◆ **TASK BRIEF**
Up to and including the final line, please copy every line exactly, starting from the one that contains "Open Steam from the taskbar" in the material below.
◆ ◆ ◆ ◆
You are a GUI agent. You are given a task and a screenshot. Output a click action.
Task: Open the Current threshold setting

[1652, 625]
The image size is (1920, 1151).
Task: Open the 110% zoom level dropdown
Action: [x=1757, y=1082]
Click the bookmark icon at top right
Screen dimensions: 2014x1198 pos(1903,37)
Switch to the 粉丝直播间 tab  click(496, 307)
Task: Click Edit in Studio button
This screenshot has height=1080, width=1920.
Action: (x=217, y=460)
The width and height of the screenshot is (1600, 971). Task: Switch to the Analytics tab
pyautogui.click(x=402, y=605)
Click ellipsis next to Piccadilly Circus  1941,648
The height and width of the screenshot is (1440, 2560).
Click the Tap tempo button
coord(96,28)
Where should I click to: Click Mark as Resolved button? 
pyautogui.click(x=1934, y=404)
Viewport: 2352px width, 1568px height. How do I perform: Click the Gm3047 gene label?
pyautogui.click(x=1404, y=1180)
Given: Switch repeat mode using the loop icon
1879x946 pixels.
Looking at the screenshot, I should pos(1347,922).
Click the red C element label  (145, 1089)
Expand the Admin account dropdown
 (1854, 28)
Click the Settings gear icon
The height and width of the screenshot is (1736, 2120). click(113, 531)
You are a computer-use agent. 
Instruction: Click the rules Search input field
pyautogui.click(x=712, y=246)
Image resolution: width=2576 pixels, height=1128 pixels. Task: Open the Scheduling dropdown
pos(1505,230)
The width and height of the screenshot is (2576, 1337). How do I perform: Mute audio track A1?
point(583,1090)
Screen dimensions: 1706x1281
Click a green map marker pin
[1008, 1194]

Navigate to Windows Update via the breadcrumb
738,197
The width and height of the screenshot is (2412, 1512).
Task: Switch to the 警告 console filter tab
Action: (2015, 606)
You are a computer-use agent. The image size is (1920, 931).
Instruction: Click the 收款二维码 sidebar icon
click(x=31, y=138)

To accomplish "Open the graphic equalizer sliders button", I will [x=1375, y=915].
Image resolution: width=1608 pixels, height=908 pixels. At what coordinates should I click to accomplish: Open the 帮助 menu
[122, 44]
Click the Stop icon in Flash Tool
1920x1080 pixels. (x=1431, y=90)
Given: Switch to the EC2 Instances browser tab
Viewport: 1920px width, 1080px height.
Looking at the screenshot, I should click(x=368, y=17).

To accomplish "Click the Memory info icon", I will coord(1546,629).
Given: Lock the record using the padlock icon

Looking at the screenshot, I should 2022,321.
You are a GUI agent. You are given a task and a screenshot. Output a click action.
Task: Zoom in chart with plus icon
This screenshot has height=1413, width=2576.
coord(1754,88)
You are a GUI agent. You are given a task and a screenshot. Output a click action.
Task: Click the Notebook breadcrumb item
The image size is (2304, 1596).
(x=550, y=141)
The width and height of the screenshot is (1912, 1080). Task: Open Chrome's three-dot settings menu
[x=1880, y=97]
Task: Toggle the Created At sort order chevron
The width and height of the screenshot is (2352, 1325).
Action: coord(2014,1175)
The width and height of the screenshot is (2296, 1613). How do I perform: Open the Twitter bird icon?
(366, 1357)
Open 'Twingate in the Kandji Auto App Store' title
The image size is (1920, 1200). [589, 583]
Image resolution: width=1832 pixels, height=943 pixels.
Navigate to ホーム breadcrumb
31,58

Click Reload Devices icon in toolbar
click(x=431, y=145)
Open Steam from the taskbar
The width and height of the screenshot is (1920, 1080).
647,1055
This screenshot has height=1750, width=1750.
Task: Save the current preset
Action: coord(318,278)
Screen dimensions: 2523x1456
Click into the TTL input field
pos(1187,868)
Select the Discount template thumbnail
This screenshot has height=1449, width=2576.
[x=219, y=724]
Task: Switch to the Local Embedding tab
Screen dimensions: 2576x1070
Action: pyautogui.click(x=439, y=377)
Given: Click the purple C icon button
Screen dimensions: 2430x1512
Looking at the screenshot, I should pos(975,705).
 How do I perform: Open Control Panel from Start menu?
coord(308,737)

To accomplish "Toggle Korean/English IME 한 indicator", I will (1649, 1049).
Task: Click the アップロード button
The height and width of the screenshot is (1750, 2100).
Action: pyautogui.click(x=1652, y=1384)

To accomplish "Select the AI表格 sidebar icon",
◆ ◆ ◆ ◆
◆ **RESULT OF THE EXERCISE**
Open Steam from the taskbar
The width and height of the screenshot is (1920, 1080).
647,1055
This screenshot has height=1750, width=1750.
Task: Save the current preset
Action: coord(318,278)
Screen dimensions: 2523x1456
Click into the TTL input field
pos(1187,868)
Select the Discount template thumbnail
This screenshot has height=1449, width=2576.
[x=219, y=724]
Task: Switch to the Local Embedding tab
Screen dimensions: 2576x1070
Action: pyautogui.click(x=439, y=377)
Given: Click the purple C icon button
Screen dimensions: 2430x1512
Looking at the screenshot, I should pos(975,705).
 How do I perform: Open Control Panel from Start menu?
coord(308,737)

To accomplish "Toggle Korean/English IME 한 indicator", I will (1649, 1049).
Task: Click the アップロード button
The height and width of the screenshot is (1750, 2100).
Action: pyautogui.click(x=1652, y=1384)

To accomplish "Select the AI表格 sidebar icon",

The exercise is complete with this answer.